Beco sem saída

por Sérgio Trindade foi publicado em 18.fev.25

Muito se fala acerca do comportamento dos nossos políticos, como se nós vivêssemos como vestais. Ora, os nossos homens públicos são homens públicos por nossa vontade, são levados ao exercício de mandatos eletivos porque nós, como povo, o alçamos à condição de vereadores, prefeitos, deputados, senadores, governadores, presidente da república. Eles são a expressão do que nós somos. Com todas as virtudes e defeitos.

Se alguém duvida, olhe, por exemplo, nosso trânsito caótico e alucinados, com motoristas e motoqueiros avançando sinal, com motoqueiros, feito loucos, subindo calçadas, com pedestres, a 10m da faixa, andando em meio aos carros.

Como atuam os barnabés e comissionados do serviço público no escondido de seus birôs e gabinetes?

Como agem alunos e professores em nossas escolas?

Afinal, como devemos agir?

Platão fez exatamente esta pergunta quando contou, no livro II d’A República, a história de Giges, um camponês que achou um anel que lhe permitia ficar invisível. Imediatamente percebeu que tal poder poderia lhe garantir, por exemplo, sem ser percebido, entrar no palácio e matar o rei. Para quem não leu o filósofo grego, aí vai um fragmento da história extraído da referida obra: “Era ele um pastor que servia em casa do que era então o soberano da Lídia. Devido a uma grande tempestade e tremor de terra, rasgou-se o solo e abriu-se uma fenda no local onde ele apascentava o rebanho. Admirado ao ver tal coisa, desceu por lá e contemplou, entre outras maravilhas que para aí fantasiam, um cavalo de bronze, oco, com umas aberturas, espreitando através das quais viu lá dentro um cadáver, aparentemente maior do que um homem, e que não tinha mais nada senão um anel de ouro na mão. Arrancou-lhe e saiu. Ora, como os pastores se tivessem reunido, da maneira habitual, a fim de comunicarem ao rei, todos os meses, o que dizia respeito aos rebanhos, Giges foi lá também, com o seu anel. Estando ele, pois, sentado no meio dos outros, deu por acaso uma volta ao engaste do anel para dentro, em direção à parte interna da mão, e, ao fazer isso, tornou-se invisível para os que estavam ao lado, os quais falavam como se tivesse ido embora. (…) Assim senhor de si, logo fez com que fosse um dos delegados que iam junto do rei. Uma vez lá chegado, seduziu a mulher do soberano, e com o auxílio dela, atacou-o e matou-o, e assim se assenhoreou do poder”.

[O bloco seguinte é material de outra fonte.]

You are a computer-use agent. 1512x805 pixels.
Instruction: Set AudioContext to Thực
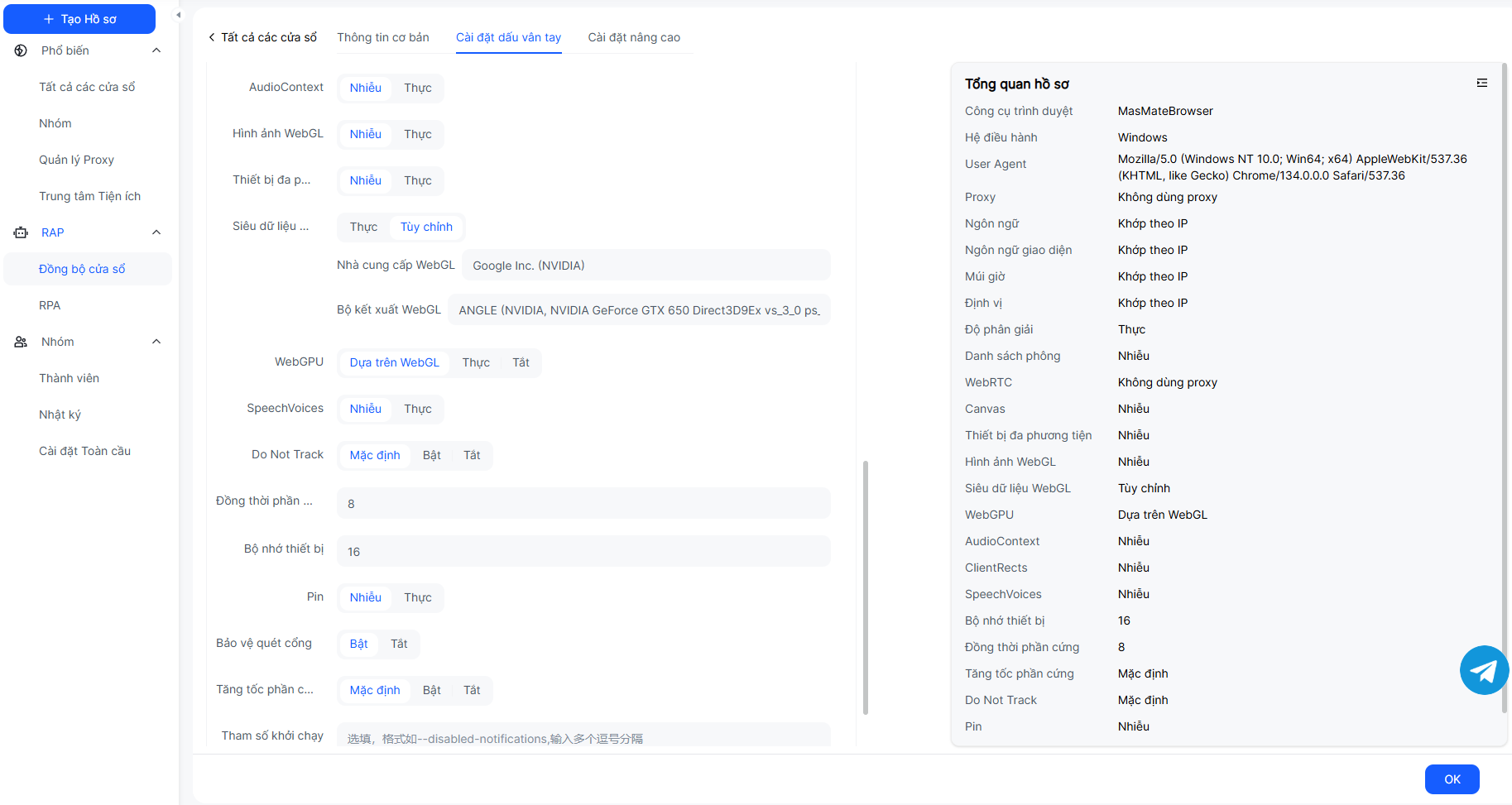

Ninguém aqui mataria rei ou presidente algum. Mas vamos e venhamos, a história de Giges atinge alvo de forma precisa, afinal a ética ali exposta diz respeito a como decidimos agir quando ninguém está observando o que estamos fazendo. Por isso, a pergunta feita por Platão segue de pé e dela podem derivar perguntas prosaicas, do tipo: Você gasta o tempo de trabalho jogando conversa fora nos corredores da empresa ou da instituição na qual trabalha? Você ficaria com um objeto de valor esquecido por um colega numa mesa? Você estaciona, sem permissão, em fila dupla para pegar o(s) filho(s) na escola? Você ficaria ou devolveria aquele dinheiro que foi depositado por erro na sua conta e ninguém foi atrás?

É simples e não precisa de malandragem alguma. Não há necessidade alguma de hermenêutica para confirmar quando somos corretos. Qualquer criança é capaz de apontar, de forma simples e precisa, quando estamos certos e quando estamos errados. Sem moralismo algum.

Pode ser vantajoso para qualquer um de nós cometer, escondidinho,  algum delito. O erro, porém, toma a consciência e, por mais que festejemos a vitória do erro, ele, o erro, perseguir-nos-á por toda a vida. E muitos saberão do quão malandro nós fomos. E seremos apontados como desonesto, ladrão, etc. Ademais, o erro que se perpetua como acerto é péssimo para nossa vida coletiva. Portanto, resistir a ele exige certo heroísmo pessoal e coletivo.

Um exemplo é o do professor Platão, Sócrates, condenado a beber cicuta, ao invés de fugir. No seu pior momento, aquele no qual teve de decidir entre viver e morrer, o mestre escolheu respeitar as leis de Atenas, sob as quais ele havia vivido e pelas quais iria morrer.

É um exemplo ao mesmo tempo heroico, histórico e extremo, mas que indubitavelmente fixou um padrão, ainda que tenha demonstrado a opção pela ética como uma escolha precária. Mesmo havendo boas razões a favor, elas nunca serão realmente suficientes. Ainda mais num país como o nosso, no qual a honra é virtude descartável e facilmente comprada. Ou como diz Platão: “Ninguém é justo por sua vontade, mas constrangido, por entender que a justiça não é um bem para si, individualmente (…). Efectivamente, todos os homens acreditam que lhes é muito mais vantajosa, individualmente, a injustiça do que a justiça. (…) Pois o supra-sumo da injustiça é parecer justo sem o ser”.

Resumindo: vale a pena roubar se meus parceiros estiverem a postos para esconder meu delito. Somente para quem tem efetivamente a honra como um valor inegociável, é possível ganhar alguma coisa cometendo delito(s), porém não é razoável que possamos viver uma vida decente assim. Logo, é necessário reconhecer: a ética é valorosa e deve ser sempre considerada porque a nossa vida é longa – e vai para muito além do tempo que aqui permanecemos. Sócrates está aí para nos lembrar disso.

O Brasil soçobra porque vem premiando a(s) escolha(s) antiética(s) e recusando-se, nas encruzilhadas, a beber cicuta. Por isso, não pode reclamar do caos no qual vive. Não pode reclamar do esgoto que o cerca e no qual proliferam as ratazanas.

Aqui não há lugar para Sócrates, o filósofo-cidadão ateniense.